• [Work to complete] Copy the entries word for word, from the first line up to and including the line that contains "click(300, 249)".

• [Available data]
* * * * * * * * *

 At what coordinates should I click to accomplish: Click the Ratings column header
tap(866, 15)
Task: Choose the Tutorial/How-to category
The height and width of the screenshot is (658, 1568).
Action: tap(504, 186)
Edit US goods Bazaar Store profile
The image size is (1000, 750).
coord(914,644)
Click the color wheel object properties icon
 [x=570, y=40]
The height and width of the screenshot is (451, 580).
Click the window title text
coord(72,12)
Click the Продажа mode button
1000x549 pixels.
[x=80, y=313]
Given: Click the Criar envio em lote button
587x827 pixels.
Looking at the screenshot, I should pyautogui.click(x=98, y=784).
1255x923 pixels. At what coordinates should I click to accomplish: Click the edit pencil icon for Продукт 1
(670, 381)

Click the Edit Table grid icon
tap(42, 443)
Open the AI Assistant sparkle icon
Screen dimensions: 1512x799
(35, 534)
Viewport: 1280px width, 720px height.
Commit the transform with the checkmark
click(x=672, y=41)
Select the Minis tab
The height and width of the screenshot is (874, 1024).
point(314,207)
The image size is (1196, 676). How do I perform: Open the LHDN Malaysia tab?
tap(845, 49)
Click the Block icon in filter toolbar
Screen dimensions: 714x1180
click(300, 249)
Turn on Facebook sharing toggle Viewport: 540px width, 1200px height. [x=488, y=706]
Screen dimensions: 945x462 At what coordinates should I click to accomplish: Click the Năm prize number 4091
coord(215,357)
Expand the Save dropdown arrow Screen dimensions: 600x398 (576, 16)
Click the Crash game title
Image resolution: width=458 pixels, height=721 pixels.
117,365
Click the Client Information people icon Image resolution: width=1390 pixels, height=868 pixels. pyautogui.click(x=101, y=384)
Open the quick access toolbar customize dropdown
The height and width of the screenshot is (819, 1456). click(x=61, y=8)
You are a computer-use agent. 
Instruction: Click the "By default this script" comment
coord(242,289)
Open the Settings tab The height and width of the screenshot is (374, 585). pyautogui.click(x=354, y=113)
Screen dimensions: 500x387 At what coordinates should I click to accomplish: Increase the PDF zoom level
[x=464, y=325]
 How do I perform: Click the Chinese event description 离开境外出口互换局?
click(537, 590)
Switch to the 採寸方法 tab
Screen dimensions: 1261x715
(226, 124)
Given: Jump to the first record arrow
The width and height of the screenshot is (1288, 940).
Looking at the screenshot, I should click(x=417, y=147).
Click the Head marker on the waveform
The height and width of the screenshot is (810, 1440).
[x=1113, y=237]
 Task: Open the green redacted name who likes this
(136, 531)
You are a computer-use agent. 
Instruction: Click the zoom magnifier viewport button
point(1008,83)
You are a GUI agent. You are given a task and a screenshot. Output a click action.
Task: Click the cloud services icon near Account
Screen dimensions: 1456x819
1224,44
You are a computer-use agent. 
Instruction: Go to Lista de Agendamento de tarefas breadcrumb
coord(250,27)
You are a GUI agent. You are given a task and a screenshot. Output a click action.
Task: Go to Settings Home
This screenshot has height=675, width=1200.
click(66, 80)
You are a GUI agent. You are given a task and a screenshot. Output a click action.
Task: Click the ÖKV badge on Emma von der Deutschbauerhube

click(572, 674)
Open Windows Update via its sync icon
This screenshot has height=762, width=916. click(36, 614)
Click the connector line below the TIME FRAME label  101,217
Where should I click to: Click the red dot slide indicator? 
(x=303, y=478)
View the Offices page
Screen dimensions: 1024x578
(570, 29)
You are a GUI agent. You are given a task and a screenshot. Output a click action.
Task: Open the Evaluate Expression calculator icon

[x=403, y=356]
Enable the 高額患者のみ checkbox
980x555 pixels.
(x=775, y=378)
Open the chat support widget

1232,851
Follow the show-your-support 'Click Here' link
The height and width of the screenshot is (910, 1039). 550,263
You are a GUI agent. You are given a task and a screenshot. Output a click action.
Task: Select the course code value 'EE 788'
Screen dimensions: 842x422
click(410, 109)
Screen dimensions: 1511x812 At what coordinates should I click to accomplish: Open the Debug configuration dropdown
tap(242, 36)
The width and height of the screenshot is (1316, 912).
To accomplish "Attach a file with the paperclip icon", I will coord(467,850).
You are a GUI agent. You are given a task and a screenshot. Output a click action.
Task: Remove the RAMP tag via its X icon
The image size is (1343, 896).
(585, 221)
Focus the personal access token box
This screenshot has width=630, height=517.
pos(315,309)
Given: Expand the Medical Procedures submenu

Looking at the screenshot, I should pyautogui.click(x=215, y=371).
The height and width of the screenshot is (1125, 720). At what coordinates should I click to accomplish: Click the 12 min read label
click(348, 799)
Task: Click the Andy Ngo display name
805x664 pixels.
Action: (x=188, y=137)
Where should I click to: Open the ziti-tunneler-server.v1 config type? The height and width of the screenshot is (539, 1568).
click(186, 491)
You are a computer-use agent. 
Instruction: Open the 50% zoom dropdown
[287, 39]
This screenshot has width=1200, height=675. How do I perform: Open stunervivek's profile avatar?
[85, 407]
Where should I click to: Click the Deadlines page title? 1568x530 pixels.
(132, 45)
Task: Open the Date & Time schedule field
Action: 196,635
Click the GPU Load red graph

* * * * * * * * *

• [Output]
 At what coordinates should I click to accomplish: Click the Ratings column header
tap(866, 15)
Task: Choose the Tutorial/How-to category
The height and width of the screenshot is (658, 1568).
Action: tap(504, 186)
Edit US goods Bazaar Store profile
The image size is (1000, 750).
coord(914,644)
Click the color wheel object properties icon
 [x=570, y=40]
The height and width of the screenshot is (451, 580).
Click the window title text
coord(72,12)
Click the Продажа mode button
1000x549 pixels.
[x=80, y=313]
Given: Click the Criar envio em lote button
587x827 pixels.
Looking at the screenshot, I should pyautogui.click(x=98, y=784).
1255x923 pixels. At what coordinates should I click to accomplish: Click the edit pencil icon for Продукт 1
(670, 381)

Click the Edit Table grid icon
tap(42, 443)
Open the AI Assistant sparkle icon
Screen dimensions: 1512x799
(35, 534)
Viewport: 1280px width, 720px height.
Commit the transform with the checkmark
click(x=672, y=41)
Select the Minis tab
The height and width of the screenshot is (874, 1024).
point(314,207)
The image size is (1196, 676). How do I perform: Open the LHDN Malaysia tab?
tap(845, 49)
Click the Block icon in filter toolbar
Screen dimensions: 714x1180
click(300, 249)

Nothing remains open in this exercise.